Detailed log attachment
tidb-2022-09-03T10-59-51.933.zip (20.3 MB)
[TiDB Version]
V5.4.0

| username: h5n1 | Original post link

Please share the memory monitoring trend of the TiDB server.

| username: leoones | Original post link

I did not see any records of the TiDB service being killed due to memory overflow in the dmesg -T|grep tidb logs. However, the monitoring shows that there is an abnormal memory issue on one of the nodes.

| username: h5n1 | Original post link

Is the problematic TiDB server the one with IP 145? There is this error 19 seconds before the restart. The IP 10.54.185.37 should be TiKV, right? Check the logs to see if there is anything.
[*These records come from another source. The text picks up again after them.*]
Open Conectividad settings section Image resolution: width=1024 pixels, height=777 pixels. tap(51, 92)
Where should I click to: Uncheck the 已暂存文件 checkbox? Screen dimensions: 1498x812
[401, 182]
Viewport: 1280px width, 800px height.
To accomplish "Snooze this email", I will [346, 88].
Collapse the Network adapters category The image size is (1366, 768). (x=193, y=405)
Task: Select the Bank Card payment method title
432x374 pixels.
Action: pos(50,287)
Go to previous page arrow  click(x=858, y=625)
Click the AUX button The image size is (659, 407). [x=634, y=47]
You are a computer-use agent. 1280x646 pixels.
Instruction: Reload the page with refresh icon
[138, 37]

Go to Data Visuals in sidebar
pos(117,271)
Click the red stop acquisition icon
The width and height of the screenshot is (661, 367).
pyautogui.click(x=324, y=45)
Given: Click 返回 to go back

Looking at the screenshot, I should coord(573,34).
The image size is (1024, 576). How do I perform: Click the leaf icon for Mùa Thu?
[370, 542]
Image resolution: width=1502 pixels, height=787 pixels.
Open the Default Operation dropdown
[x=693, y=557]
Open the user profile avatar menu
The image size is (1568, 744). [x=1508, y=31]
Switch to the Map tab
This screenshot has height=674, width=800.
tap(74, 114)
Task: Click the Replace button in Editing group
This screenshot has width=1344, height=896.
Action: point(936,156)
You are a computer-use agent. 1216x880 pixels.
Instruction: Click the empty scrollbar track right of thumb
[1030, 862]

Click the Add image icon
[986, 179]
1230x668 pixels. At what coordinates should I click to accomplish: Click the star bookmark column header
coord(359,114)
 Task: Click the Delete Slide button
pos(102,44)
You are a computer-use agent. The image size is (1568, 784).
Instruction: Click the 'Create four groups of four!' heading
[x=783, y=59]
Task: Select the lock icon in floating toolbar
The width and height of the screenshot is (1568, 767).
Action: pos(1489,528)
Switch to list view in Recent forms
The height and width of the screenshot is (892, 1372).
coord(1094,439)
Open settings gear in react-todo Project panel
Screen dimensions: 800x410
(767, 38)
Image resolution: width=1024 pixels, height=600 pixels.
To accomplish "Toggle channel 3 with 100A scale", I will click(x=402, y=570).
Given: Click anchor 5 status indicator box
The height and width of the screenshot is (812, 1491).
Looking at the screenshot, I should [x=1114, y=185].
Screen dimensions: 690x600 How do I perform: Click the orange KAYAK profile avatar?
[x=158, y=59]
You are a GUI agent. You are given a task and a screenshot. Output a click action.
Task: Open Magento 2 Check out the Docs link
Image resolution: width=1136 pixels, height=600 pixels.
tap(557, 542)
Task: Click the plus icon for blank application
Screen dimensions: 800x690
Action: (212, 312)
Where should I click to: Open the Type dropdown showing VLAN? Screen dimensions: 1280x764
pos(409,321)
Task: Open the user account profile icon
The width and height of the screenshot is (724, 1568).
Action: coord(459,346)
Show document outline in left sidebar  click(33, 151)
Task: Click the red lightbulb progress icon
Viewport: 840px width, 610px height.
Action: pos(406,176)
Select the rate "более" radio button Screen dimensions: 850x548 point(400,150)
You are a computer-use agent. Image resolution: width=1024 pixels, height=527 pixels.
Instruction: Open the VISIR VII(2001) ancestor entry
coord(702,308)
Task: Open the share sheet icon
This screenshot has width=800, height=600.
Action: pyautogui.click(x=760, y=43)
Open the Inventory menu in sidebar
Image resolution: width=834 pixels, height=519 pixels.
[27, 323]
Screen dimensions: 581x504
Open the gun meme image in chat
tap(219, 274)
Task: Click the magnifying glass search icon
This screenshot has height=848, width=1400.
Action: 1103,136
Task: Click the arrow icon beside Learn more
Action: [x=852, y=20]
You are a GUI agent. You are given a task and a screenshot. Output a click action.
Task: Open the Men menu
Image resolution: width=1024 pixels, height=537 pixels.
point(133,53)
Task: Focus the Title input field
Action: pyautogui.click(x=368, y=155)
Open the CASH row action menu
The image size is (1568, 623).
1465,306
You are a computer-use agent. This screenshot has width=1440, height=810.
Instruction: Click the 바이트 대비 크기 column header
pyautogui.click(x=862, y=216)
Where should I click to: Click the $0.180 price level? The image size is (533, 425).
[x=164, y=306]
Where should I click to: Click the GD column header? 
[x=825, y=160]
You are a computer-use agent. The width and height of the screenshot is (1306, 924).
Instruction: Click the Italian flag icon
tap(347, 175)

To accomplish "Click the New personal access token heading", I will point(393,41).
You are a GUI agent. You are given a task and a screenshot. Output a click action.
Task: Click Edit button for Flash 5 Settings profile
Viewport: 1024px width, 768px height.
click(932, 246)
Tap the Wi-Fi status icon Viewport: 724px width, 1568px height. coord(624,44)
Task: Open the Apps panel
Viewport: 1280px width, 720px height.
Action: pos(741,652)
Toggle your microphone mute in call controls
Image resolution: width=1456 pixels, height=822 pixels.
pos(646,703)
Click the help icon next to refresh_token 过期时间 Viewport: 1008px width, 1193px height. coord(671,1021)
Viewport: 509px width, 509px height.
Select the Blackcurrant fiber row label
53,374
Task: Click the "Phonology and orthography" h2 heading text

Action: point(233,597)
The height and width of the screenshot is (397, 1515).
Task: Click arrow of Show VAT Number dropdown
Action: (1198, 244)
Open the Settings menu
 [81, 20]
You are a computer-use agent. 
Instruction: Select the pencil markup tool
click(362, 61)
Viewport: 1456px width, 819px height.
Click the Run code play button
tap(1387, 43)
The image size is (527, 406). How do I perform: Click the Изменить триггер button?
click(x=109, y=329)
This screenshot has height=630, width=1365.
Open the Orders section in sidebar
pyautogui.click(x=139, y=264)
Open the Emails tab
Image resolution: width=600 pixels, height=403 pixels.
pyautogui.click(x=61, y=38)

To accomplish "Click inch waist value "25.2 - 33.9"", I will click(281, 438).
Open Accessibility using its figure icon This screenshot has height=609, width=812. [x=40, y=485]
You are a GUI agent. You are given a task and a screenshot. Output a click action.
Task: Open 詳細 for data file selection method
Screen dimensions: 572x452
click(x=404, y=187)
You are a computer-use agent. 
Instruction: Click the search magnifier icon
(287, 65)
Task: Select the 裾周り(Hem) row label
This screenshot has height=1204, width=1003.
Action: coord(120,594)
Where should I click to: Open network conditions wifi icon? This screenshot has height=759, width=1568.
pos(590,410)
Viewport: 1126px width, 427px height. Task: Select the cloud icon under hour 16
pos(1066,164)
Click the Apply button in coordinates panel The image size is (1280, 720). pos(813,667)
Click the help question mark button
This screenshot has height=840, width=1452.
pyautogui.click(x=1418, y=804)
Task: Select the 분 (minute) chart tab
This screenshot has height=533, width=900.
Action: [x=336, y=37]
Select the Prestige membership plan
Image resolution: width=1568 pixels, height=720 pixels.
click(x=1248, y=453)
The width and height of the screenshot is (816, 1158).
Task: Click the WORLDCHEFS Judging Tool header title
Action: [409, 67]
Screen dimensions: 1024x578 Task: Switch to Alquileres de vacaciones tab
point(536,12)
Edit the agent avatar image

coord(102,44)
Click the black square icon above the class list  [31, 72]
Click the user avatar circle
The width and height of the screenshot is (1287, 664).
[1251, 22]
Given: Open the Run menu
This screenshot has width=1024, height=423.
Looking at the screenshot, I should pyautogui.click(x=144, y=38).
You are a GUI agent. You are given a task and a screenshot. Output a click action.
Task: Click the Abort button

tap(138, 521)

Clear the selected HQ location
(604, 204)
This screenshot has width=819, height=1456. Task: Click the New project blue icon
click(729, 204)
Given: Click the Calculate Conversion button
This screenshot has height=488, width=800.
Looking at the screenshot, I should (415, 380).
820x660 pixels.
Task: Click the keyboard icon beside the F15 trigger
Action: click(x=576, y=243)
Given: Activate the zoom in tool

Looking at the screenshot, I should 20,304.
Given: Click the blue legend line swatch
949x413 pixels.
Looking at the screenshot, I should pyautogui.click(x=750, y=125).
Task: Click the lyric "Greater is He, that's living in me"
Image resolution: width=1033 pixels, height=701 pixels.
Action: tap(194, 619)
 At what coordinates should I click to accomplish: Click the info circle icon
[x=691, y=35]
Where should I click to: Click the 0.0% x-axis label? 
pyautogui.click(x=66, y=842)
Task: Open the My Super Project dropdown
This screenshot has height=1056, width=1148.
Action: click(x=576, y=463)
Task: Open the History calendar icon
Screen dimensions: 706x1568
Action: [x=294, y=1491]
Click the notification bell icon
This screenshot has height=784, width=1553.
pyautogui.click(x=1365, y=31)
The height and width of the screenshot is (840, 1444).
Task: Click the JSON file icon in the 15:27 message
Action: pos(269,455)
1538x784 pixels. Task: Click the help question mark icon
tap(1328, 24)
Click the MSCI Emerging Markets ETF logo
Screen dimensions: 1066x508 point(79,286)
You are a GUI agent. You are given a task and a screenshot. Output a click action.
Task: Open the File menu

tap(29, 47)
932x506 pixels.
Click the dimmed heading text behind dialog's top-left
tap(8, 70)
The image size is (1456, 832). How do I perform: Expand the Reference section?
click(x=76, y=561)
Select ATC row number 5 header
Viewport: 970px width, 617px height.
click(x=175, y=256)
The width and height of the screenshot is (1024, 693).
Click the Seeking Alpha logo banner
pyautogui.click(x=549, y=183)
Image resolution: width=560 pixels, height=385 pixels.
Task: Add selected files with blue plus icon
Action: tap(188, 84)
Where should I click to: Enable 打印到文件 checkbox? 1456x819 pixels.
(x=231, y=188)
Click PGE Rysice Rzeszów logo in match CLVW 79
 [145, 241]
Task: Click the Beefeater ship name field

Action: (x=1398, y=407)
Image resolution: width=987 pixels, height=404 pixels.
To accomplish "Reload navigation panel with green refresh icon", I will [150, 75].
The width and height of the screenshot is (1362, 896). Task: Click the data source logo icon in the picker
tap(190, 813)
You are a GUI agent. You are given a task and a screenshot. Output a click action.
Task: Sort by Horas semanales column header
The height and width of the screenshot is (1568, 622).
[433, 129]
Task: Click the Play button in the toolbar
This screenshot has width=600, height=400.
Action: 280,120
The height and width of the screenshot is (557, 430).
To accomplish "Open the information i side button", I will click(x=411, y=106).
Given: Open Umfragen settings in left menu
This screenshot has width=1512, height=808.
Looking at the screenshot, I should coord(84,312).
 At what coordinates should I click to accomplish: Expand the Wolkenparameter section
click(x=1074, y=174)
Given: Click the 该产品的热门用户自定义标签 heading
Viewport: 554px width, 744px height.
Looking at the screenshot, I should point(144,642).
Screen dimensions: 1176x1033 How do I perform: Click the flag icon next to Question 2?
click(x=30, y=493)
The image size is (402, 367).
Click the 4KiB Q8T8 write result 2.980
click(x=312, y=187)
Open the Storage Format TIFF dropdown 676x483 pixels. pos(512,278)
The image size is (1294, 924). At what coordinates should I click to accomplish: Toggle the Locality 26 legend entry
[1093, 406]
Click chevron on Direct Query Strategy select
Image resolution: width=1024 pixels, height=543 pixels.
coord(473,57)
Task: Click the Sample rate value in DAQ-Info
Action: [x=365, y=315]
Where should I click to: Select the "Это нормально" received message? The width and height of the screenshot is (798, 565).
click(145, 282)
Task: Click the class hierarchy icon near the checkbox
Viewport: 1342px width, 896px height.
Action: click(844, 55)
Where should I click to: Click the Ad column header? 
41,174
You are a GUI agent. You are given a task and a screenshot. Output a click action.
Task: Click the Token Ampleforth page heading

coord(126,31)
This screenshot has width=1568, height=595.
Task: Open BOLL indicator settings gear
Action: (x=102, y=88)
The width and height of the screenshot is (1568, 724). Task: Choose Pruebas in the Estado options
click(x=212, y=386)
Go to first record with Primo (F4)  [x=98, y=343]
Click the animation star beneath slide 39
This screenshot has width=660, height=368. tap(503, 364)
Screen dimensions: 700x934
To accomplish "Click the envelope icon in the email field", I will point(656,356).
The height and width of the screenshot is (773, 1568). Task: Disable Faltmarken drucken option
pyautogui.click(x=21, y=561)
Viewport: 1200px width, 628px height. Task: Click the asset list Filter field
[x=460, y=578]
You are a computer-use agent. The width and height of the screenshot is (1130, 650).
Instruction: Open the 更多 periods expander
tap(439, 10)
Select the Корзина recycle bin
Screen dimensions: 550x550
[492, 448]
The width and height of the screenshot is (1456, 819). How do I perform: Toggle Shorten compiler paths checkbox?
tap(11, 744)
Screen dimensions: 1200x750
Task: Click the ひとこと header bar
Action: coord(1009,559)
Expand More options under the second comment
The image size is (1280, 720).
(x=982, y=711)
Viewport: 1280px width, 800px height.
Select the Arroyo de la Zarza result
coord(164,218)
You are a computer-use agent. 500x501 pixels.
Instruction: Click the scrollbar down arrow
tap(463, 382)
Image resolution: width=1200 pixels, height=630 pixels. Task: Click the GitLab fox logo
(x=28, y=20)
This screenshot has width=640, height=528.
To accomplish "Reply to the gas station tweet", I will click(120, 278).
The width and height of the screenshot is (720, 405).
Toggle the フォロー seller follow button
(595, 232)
It seems you might need to upgrade the version; the latest for 5.4 is 5.4.2.

| username: leoones | Original post link

It’s this node, 10.54.185.37. This is not TiKV, it’s the client’s address, right?

| username: xfworld | Original post link

First, locate the problem and enable resource consumption statistics.
Then, it is recommended to set the maximum execution time and maximum memory usage for SQL to limit SQL, reduce server pressure, and avoid crashes.

| username: leoones | Original post link

The maximum memory usage is default.
The maximum execution time is 300s.

| username: system | Original post link

This topic was automatically closed 60 days after the last reply. New replies are no longer allowed.